Etazolate, a neuroprotective drug linking GABA A receptor pharmacology to amyloid precursor protein processing

Pharmacological modulation of the GABA A receptor has gained increasing attention as a potential treatment for central processes affected in Alzheimer disease (AD), including neuronal survival and cognition. The proteolytic cleavage of the amyloid precursor protein (APP) through the α‐secretase pathway decreases in AD, concurrent with cognitive impairment. This APP cleavage occurs within the β‐amyloid peptide (Aβ) sequence, precluding formation of amyloidogenic peptides and leading to the release of the soluble N‐terminal APP fragment (sAPPα) which is neurotrophic and procognitive. In this study, we show that at nanomolar‐low micromolar concentrations, etazolate, a selective GABA A receptor modulator, stimulates sAPPα production in rat cortical neurons and in guinea pig brains.

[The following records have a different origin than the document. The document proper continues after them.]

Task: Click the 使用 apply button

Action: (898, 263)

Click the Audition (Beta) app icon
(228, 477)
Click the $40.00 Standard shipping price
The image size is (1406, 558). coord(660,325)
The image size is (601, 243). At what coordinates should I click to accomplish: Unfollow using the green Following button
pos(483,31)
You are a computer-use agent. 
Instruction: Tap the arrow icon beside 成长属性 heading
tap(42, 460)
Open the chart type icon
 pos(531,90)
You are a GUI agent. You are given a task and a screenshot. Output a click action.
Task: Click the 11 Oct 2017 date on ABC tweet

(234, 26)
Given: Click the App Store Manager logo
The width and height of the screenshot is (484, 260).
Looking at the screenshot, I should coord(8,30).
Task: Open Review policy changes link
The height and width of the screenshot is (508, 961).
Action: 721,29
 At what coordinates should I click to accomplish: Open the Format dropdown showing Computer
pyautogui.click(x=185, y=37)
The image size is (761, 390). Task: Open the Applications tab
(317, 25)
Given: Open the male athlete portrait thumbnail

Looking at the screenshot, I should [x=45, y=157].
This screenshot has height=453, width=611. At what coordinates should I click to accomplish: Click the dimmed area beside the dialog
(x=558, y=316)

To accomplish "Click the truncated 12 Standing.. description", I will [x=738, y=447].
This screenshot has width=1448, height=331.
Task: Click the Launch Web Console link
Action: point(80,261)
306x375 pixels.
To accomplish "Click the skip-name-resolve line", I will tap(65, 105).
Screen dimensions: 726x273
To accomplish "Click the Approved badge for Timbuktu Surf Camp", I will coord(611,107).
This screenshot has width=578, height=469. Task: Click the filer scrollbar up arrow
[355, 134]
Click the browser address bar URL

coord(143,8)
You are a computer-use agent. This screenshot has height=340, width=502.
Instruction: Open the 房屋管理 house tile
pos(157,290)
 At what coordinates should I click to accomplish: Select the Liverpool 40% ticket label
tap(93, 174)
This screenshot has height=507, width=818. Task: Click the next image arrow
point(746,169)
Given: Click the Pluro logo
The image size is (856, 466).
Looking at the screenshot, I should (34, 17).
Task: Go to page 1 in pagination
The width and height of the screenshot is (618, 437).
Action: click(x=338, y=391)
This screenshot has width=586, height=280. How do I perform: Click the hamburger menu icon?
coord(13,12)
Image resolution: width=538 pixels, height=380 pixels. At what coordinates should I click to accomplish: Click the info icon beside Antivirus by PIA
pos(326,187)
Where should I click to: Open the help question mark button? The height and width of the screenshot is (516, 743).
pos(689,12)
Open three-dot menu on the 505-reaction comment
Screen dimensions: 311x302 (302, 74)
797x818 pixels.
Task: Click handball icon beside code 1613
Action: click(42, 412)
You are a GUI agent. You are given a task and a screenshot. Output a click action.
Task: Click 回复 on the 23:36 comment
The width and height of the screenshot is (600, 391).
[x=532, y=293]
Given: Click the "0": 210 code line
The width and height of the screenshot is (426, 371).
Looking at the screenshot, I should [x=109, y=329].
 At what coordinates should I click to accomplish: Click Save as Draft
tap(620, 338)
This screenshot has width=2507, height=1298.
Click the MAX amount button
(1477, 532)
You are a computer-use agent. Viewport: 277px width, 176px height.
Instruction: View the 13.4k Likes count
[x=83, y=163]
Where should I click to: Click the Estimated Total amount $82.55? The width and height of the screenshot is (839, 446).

Etazolate (20 nM–2 μM) dose‐dependently protected rat cortical neurons against Aβ‐induced toxicity. The neuroprotective effects of etazolate were fully blocked by GABA A receptor antagonists indicating that this neuroprotection was due to GABA A receptor signalling. Baclofen, a GABA B receptor agonist failed to inhibit the Aβ‐induced neuronal death. Furthermore, both pharmacological α‐secretase pathway inhibition and sAPPα immunoneutralization approaches prevented etazolate neuroprotection against Aβ, indicating that etazolate exerts its neuroprotective effect via sAPPα induction. Our findings therefore indicate a relationship between GABA A receptor signalling, the α‐secretase pathway and neuroprotection, documenting a new therapeutic approach for AD treatment.